Piccoli was signed by the squad after a breakout season in the domestic U.S. racing scene. A relative late bloomer in pro cycling—he turned pro in his mid 20’s—Piccoli said his position on the squad is unique: he’s in his physical prime, yet he is making his debut in the sport’s top echelon.
The belief in his strengths by both Israel and his previous team, Elevate KHS, is what drives him to hopefully one day leading a GC position for the team.
Piccoli said his rapid progression has sprung from his unique psychology, and not amazing natural talent.
“No one just gets on a bike and is really fast,” Piccoli said. “The only thing I do is that I don’t give up on myself, and I think that’s the one thread that ties everyone of the riders that make it to this level, because everyone has to deal with so much diversity.”
Piccoli nearly ended his career in 2017, before an invite to race the Tour of Utah and eventual contract with Elevate-KHS convinced him to keep racing. After scoring impressive results that season, Elevate-KHS management granted him the necessary boost he needed to continue.
Piccoli’s determination paid off in 2019 with the overall win at the Tour of Gila in May, his biggest result to date. He carried his top form into the Tour of Utah, winning the opening stage time trial in Snowbird, fighting for the GC and ending up second overall behind Hermans.

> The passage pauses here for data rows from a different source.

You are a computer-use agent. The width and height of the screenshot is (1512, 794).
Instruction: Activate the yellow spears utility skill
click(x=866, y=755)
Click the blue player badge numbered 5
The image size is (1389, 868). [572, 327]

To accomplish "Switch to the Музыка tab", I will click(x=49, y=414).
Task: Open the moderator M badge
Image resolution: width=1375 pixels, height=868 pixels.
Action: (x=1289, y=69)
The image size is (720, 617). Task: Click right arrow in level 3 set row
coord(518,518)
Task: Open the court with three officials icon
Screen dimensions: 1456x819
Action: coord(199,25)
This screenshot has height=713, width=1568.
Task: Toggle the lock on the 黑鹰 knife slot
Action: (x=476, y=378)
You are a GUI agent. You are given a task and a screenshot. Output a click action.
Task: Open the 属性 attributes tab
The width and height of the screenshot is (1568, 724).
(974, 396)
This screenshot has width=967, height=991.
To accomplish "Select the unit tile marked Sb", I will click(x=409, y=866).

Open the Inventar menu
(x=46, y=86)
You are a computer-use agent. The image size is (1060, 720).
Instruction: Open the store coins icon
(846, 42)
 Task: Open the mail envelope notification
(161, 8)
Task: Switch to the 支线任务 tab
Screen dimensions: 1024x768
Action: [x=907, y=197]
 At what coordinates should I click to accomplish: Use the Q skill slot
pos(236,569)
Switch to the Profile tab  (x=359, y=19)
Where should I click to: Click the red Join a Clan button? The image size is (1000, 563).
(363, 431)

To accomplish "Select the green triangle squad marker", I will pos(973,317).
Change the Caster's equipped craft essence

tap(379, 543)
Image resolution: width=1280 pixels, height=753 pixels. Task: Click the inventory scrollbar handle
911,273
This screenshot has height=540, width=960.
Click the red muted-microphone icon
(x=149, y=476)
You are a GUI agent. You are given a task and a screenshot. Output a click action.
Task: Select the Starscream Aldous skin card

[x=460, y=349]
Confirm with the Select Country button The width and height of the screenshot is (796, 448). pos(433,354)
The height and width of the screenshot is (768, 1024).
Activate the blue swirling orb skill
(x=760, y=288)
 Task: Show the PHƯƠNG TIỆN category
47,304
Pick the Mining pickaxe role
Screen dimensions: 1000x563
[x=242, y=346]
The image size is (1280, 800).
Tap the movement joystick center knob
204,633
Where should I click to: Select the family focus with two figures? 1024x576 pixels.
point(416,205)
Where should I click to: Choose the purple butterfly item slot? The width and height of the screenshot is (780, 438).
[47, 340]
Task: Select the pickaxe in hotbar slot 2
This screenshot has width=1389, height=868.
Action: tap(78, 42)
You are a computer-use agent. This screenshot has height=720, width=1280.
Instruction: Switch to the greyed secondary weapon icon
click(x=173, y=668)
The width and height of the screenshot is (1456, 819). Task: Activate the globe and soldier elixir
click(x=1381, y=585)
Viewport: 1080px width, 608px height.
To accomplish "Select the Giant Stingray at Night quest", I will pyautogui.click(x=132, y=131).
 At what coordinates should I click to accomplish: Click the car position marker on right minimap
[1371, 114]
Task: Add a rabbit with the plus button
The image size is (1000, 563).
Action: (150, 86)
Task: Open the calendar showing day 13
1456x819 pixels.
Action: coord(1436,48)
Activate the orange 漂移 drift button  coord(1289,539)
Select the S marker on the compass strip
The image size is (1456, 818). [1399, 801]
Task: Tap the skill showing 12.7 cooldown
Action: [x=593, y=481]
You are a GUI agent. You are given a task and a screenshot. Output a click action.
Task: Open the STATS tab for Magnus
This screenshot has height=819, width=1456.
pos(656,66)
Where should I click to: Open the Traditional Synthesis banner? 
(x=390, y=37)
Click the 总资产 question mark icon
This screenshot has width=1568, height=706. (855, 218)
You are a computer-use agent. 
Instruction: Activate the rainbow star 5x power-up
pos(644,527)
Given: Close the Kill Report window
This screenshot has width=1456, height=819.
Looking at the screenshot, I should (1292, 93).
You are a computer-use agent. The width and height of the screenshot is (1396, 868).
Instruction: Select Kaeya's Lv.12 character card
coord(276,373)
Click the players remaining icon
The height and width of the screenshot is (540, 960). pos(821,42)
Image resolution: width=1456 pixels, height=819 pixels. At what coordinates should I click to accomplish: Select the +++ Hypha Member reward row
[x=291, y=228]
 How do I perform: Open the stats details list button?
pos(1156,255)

“The most beautiful moment of the season for me was thanking everyone at Elevate-KHS and telling them I had made it,” Piccoli said. “It meant so much to them to see me do well and all the work and support they gave me.”
Speaking with sport directors at the training camp, Israel Start-Up Nation directors are confident in Piccoli’s strengths and ability to learn the nuances of European racing. Despite his comfort of racing in North America, where roads are wide and tactics are based on fitness, directors believe Piccoli will blossom into a top rider in the European bunch.
“It’s a big jump but he is a strong rider so it’s the right move,” said director Nicki Sørensen. “It’s important that he’s not 23, because he’s older he has that maturity that I think will be the key. It’s part of the talent to be able to race in Europe.”
Israel Start-Up Nation’s jump to the WorldTour will see them competing in the Tour de France for the first time in 2020. Piccoli is scheduled to begin racing in Australia, for a month-long block including the Herald Sun Tour and Tour Down Under before the Tour of Rwanda, Catalunya, and the Tour of the Basque Country before starting the Giro d’Italia in May.
“Even now as those words come out of my mouth, I can’t believe it,” Piccoli said about his Giro start. “I just want to race my bike for three weeks to see how my body handles it. This has always been my dream as a cycling fan at heart; to know this year its coming is a surreal feeling.”